MoETTA: Test-Time Adaptation Under Mixed Distribution Shifts with MoE-LayerNorm¶

Conference: AAAI 2026 arXiv: 2511.13760 Code: GitHub Area: Test-Time Adaptation / Domain Adaptation Keywords: test-time adaptation, mixed distribution shifts, Mixture-of-Experts, LayerNorm, Vision Transformer

TL;DR¶

This paper proposes MoETTA, a test-time adaptation framework that reparameterizes LayerNorm into multiple structurally decoupled expert branches. A routing mechanism assigns samples from different domains to different experts, enabling multi-directional parameter updates and overcoming the limitations of a single adaptation path under mixed distribution shifts. The paper also introduces two more realistic evaluation benchmarks—potpourri and potpourri+—and achieves state-of-the-art performance across all settings.

Background & Motivation¶

Test-time adaptation (TTA) adjusts model parameters using unlabeled data at inference time to mitigate performance degradation caused by distribution shifts. Early methods (e.g., Tent, EATA) primarily target single-domain distribution shifts, where all test samples originate from the same target distribution. In real-world deployments, however, inference batches often contain samples from multiple heterogeneous domains—such as concurrent requests from edge devices—forming mixed distribution shifts.

The fundamental limitation of existing methods is that they force all test samples to share a single adaptation path (i.e., the same gradient update direction). Empirical analysis reveals that the cosine similarity between accumulated gradients across different domains is only 0.69 (over 15 domains of ImageNet-C), and approaches zero in extreme cases. Theoretical analysis further shows that when domain-specific parameters follow a Gaussian distribution, the expected cosine similarity between accumulated gradients converges to \(0.5 + \mathcal{O}(1/d)\), indicating that gradient direction inconsistency is intrinsic and unavoidable.

The core idea of this paper: rather than enforcing a single adaptation direction, multiple experts are used to represent multiple adaptation paths within the model. Samples from different domains are routed to different experts, enabling decoupled, multi-directional parameter updates.

Method¶

Overall Architecture¶

MoETTA replaces the LayerNorm modules in ViT with MoE-LayerNorm modules. Each MoE-LayerNorm contains a set of structurally decoupled expert branches (LayerNorm parameters) and a router. At inference time, the router selects one expert per sample based on the mean of the input embedding. The selected expert's parameters are added to the frozen pretrained LayerNorm parameters to form sample-specific normalization parameters. The entire framework is jointly optimized with an entropy minimization loss and a load-balancing loss.

[Data]:

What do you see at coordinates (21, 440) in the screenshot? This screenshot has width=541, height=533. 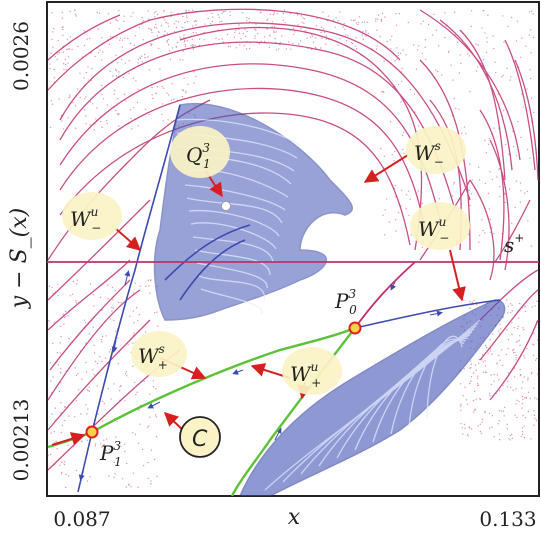 I see `y-min-label: 0.00213` at bounding box center [21, 440].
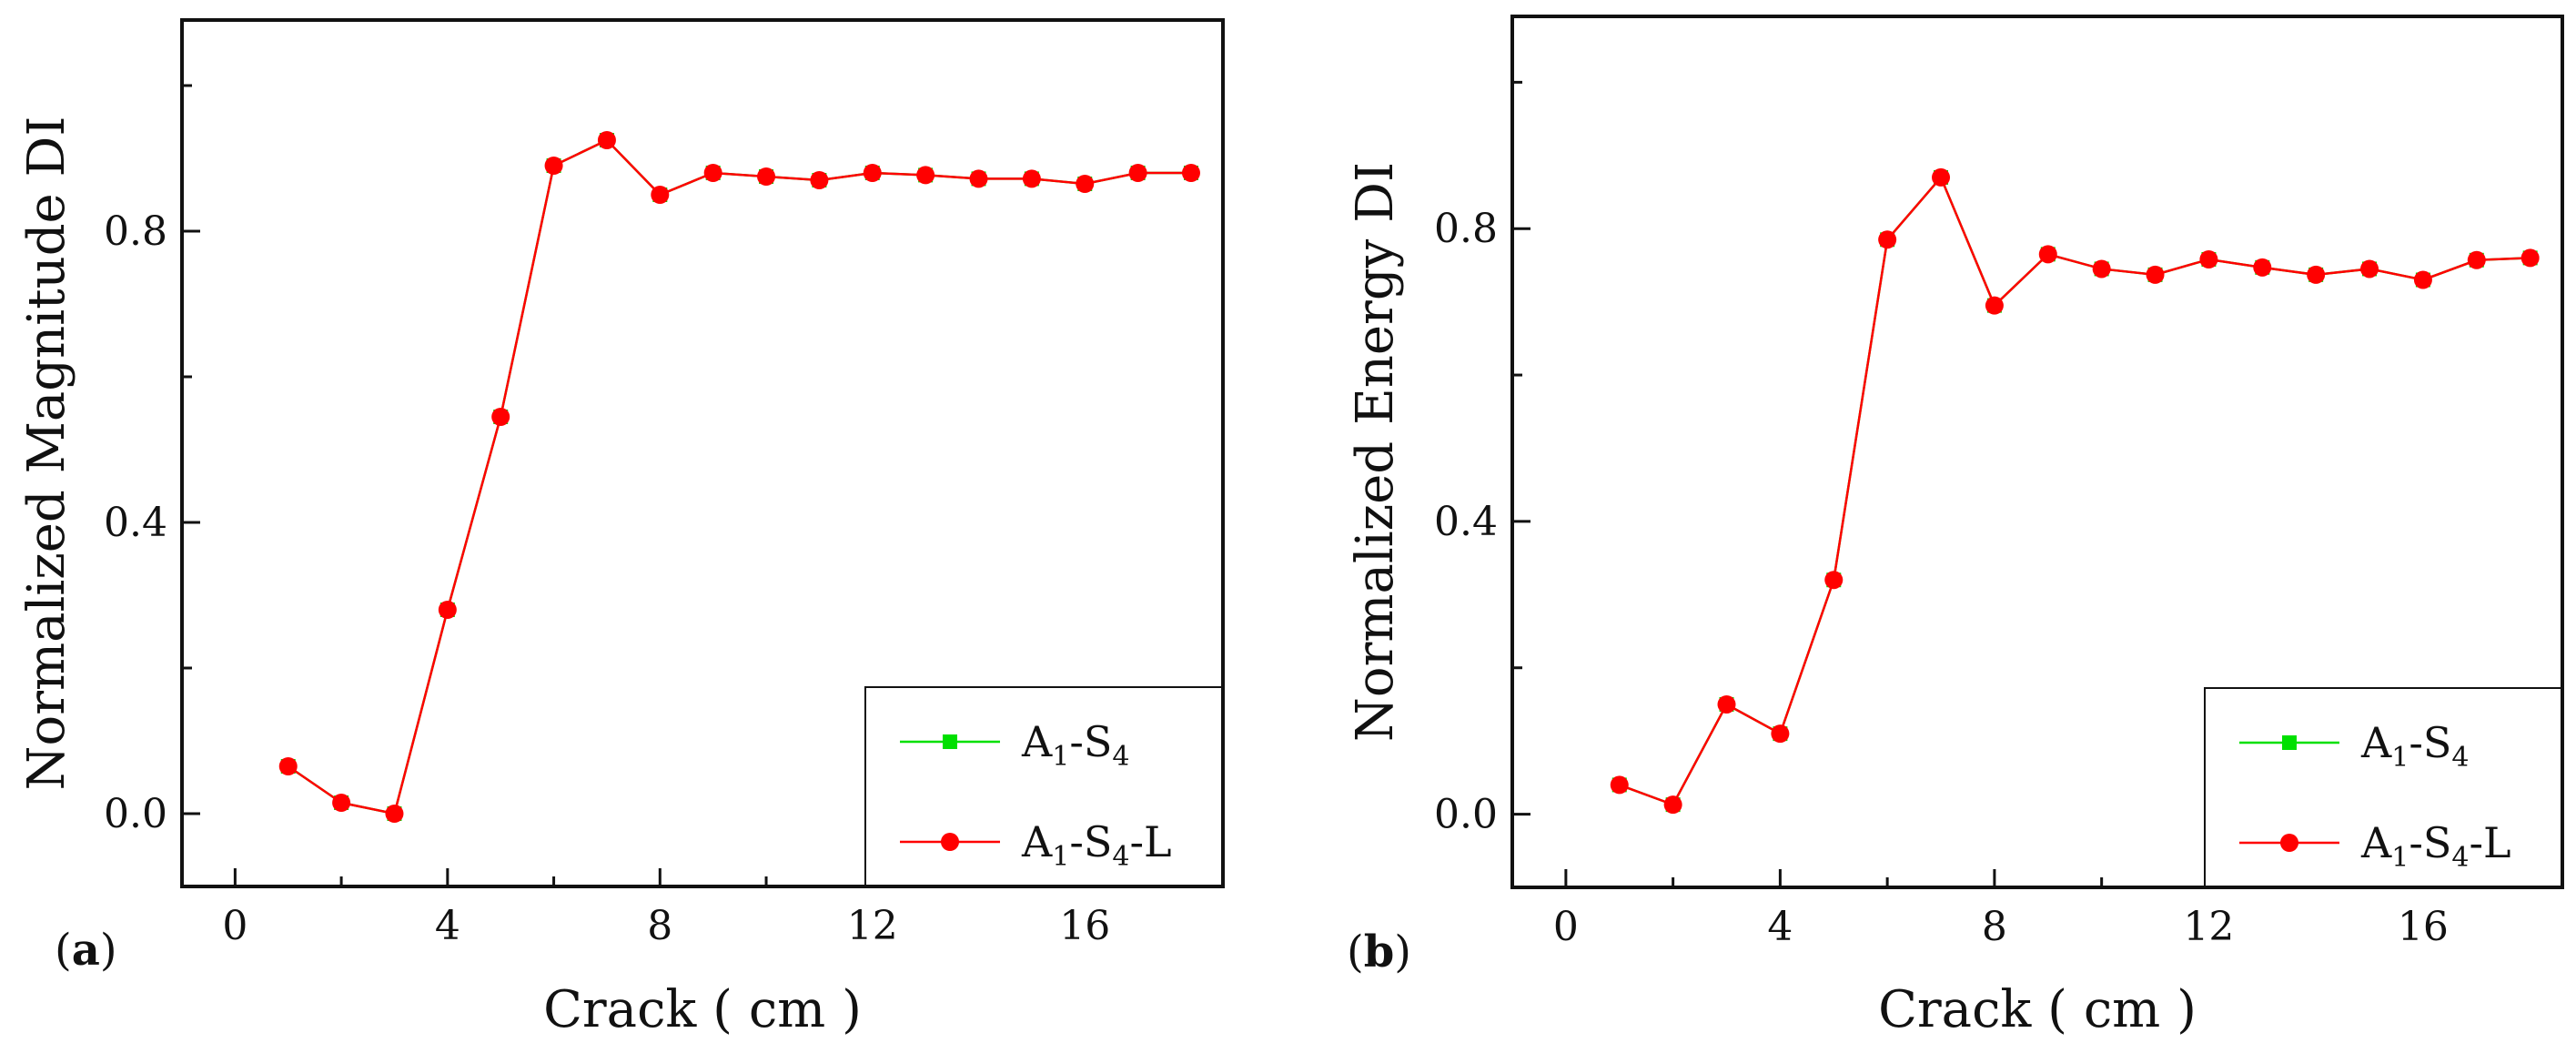 The height and width of the screenshot is (1043, 2576). Describe the element at coordinates (1376, 452) in the screenshot. I see `y-axis-label: Normalized Energy DI` at that location.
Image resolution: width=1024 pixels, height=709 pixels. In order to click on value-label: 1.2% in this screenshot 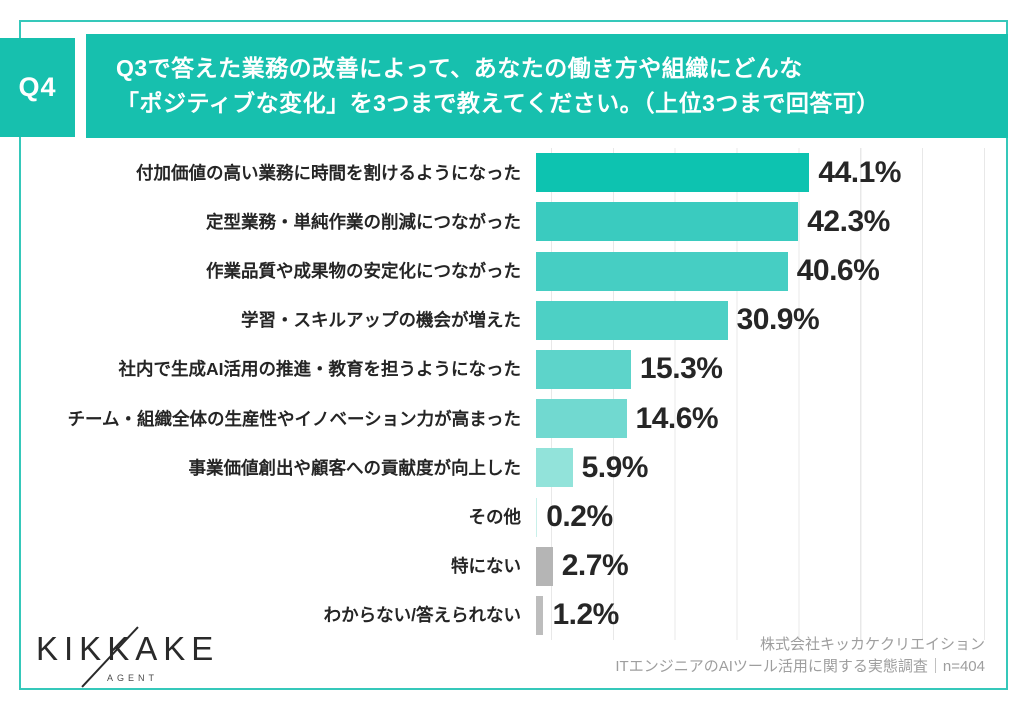, I will do `click(586, 615)`.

[What is being asked]:
Carry on with the MoETTA paper summary above, beginning immediately after its final sentence on joint optimization with the entropy minimization and load-balancing losses.

[Task response]:
Key Designs¶

MoE-LayerNorm Module:
- Function: Replaces standard LayerNorm with a MoE structure containing multiple experts, where each expert is a set of LayerNorm affine parameters (initialized to zero).
- Mechanism: For each input embedding, the mean is computed along the token dimension and fed into the router to obtain routing probabilities. The expert with the highest probability is selected. The effective LayerNorm parameters equal the selected expert's parameters plus the frozen pretrained parameters (shared expert). A top-1 routing strategy is adopted, activating only one expert per sample.
- Design Motivation: (a) LayerNorm parameters as experts are extremely lightweight, satisfying the low-overhead requirements of TTA; (b) top-1 routing avoids parameter interference caused by merging outputs from multiple experts; (c) the shared expert provides domain-invariant knowledge, reducing redundancy among experts and encouraging complementary behavior.
Routing Mechanism and Gradient Propagation:
- Function: Enables a trainable router to receive gradient signals under the entropy loss.
- Mechanism: The router is a linear projection layer. During the forward pass, only the expert with the highest probability \(p\) is activated, but the expert output is scaled by \(p / p.\text{detach}()\) (which does not affect the forward value but allows gradients to flow to the router). A load-balancing loss \(\mathcal{L}_\text{load balancing} = N \times \sum_{i=1}^{N} \bm{F}_i \times \bm{P}_i\) is added to encourage balanced expert utilization.
- Design Motivation: Routing decisions must be jointly optimized with model predictions, enabling the router to learn to assign samples with similar features to the same expert, so that each expert adapts in a distinct direction.
Sample Filtering and Entropy Reweighting:
- Function: Filters high-entropy (unreliable) samples and reweights reliable samples by entropy value.
- Mechanism: A dynamic threshold \(E_\text{max}^t\) is adaptively updated based on historical average entropy. The total loss is \(\frac{1}{|\mathcal{S}_t|} \sum_{\bm{x} \in \mathcal{S}_t} \exp[E_0 - \text{Ent}(\bm{x})] \cdot \text{Ent}(\bm{x}) + \alpha_t \sum_{i=1}^{M} \mathcal{L}^i_\text{load balancing}\), where \(\alpha_t\) dynamically balances the two loss terms.
- Design Motivation: Unreliable samples (high entropy) in mixed distributions produce noisy gradients; filtering and reweighting improve gradient signal quality.
Potpourri / Potpourri+ Benchmarks:
- Function: Two more realistic evaluation benchmarks for mixed distribution shifts.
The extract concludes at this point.